Open kwianeck opened 3 years ago
From what i can see, nomad-lxc-driver does not release handles to the most recently created container in /sys/fs/cgroup/
├─lxc.monitor.b1-b74fc4d5-5dc6-715f-f4ab-9024b01ba7a6
│ ├─25364 /opt/nomad/data/plugins/nomad-driver-lxc
│ └─28310 [lxc monitor] /var/lib/lxc b1-b74fc4d5-5dc6-715f-f4ab-9024b01ba7a6
└─lxc.monitor.b2-c0881597-2453-9836-a739-c362bb2dd990
└─27746 [lxc monitor] /var/lib/lxc b2-c0881597-2453-9836-a739-c362bb2dd990
b1 has been created after b2. as you can see, b2 is not occupied by driver's process. to properly cleanup the container (remove all its artifacts from nomad client) i need to either restart nomad which restarts also driver's process, or create another container to release driver's handles to container which will be removed later. i am not programmer so cannot see how it can be fixed in the driver's code
i used nomad 1.1.3 and 1.1.4. i recompiled the driver for both versions with 2 different pkg.in/go-lxc.v2 drivers (version from 2018 and 2021). no differences i guess the issue is in the driver's code and not in any dependecied library
hey,
is there anyone who has similar issue and found solution?
@kwianeck are you using Centos/Redhat/VzLinux?
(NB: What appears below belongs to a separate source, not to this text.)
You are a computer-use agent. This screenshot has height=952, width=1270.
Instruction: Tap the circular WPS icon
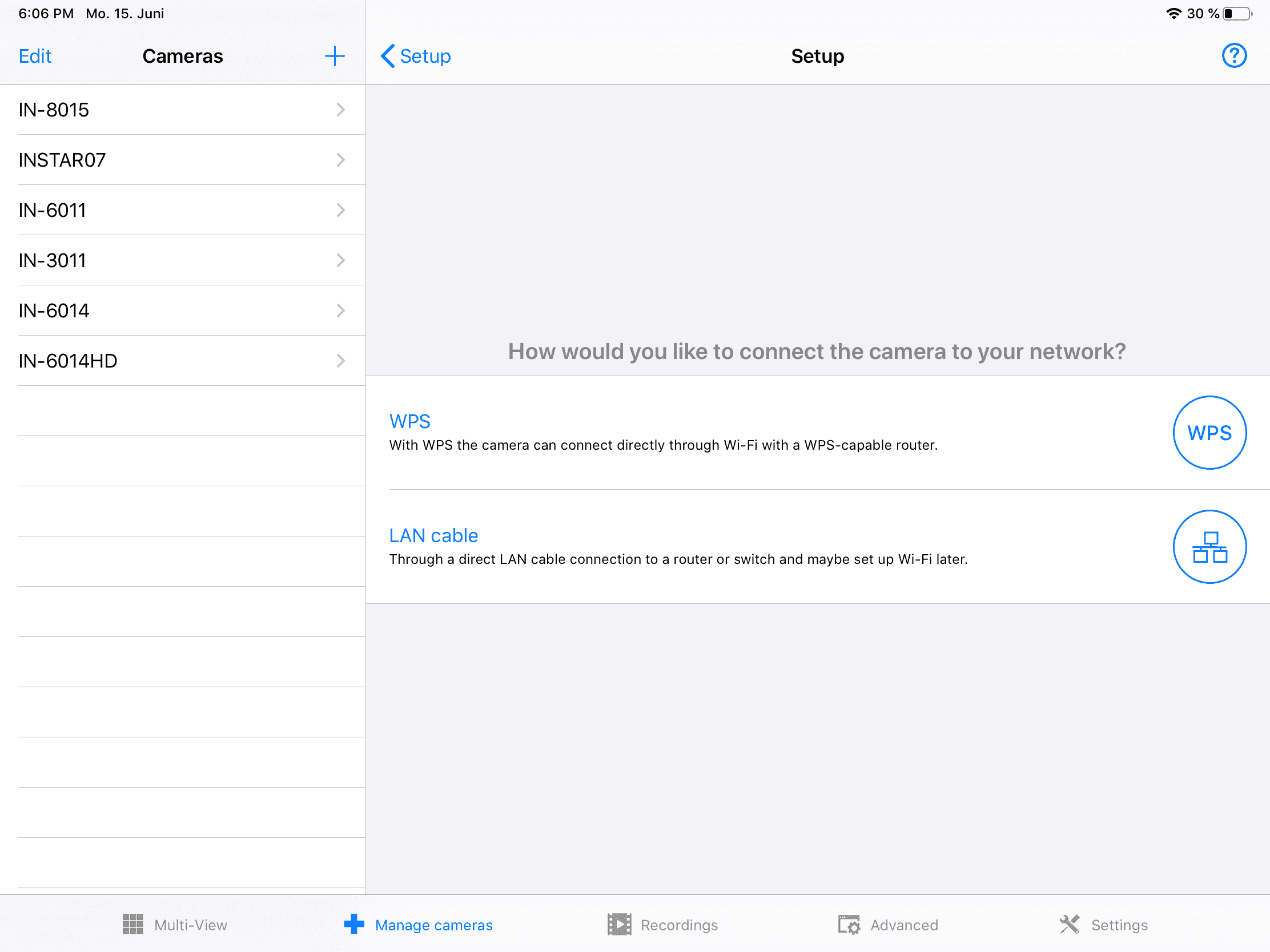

I had encountered reoccurring issues with lxc/lxd and cgroups on Centos (using lxd snap package) but they have went away on Ubuntu 20.04.
We are using LXD/LXC on Ubuntu 20.04, version 4.0.7 and during my testing I encountered issues that I couldn't resolve. The error complains about network type configuration, I am guessing that it should use the default lxc profile by default? I've included my default profile and other details. I hope it helps resolve issues with this plugin as I'd love to start using nomad for all my lxd/lxc containers!
$ cat /etc/os-release
NAME="Ubuntu"
VERSION="20.04.1 LTS (Focal Fossa)"
$ lxc --version
4.0.7
$ lxc profile show default
config: {}
description: Default LXD profile
devices:
root:
path: /
pool: default
type: disk
name: default
used_by: []
$ cat test.nomad
job "example-lxc" {
datacenters = ["dc1"]
type = "service"
group "example" {
task "example" {
driver = "lxc"
config {
log_level = "info"
verbosity = "verbose"
template = "/usr/share/lxc/templates/lxc-busybox"
}
resources {
cpu = 500
memory = 256
}
}
}
}
# nomad agent -dev -bind 0.0.0.0 -log-level INFO -plugin-dir /opt/nomad/data/plugins
2021-10-14T17:47:59.345Z [INFO] client.driver_mgr.nomad-driver-lxc: starting lxc task: driver=lxc @module=lxc driver_cfg="{Template:/usr/share/lxc/templates/lxc-busybox Distro: Release: Arch: ImageVariant: ImageServer: GPGKeyID: GPGKeyServer: DisableGPGValidation:false FlushCache:false ForceCache:false TemplateArgs:[] LogLevel:info Verbosity:verbose Volumes:[]}" timestamp=2021-10-14T17:47:59.345Z
2021-10-14T17:47:59.691Z [ERROR] client.alloc_runner.task_runner: running driver failed: alloc_id=073fb260-00f9-3ae7-704b-c9a3f7a777d9 task=example error="rpc error: code = Unknown desc = error setting network type configuration: setting config item for the container failed"
Thank you.
It looks like go-lxc only supports cgoups (not cgroups2). I found a few other incompatibilities and bugs while testing lxc 4 support. Will create a merge request and tag this issue "soon".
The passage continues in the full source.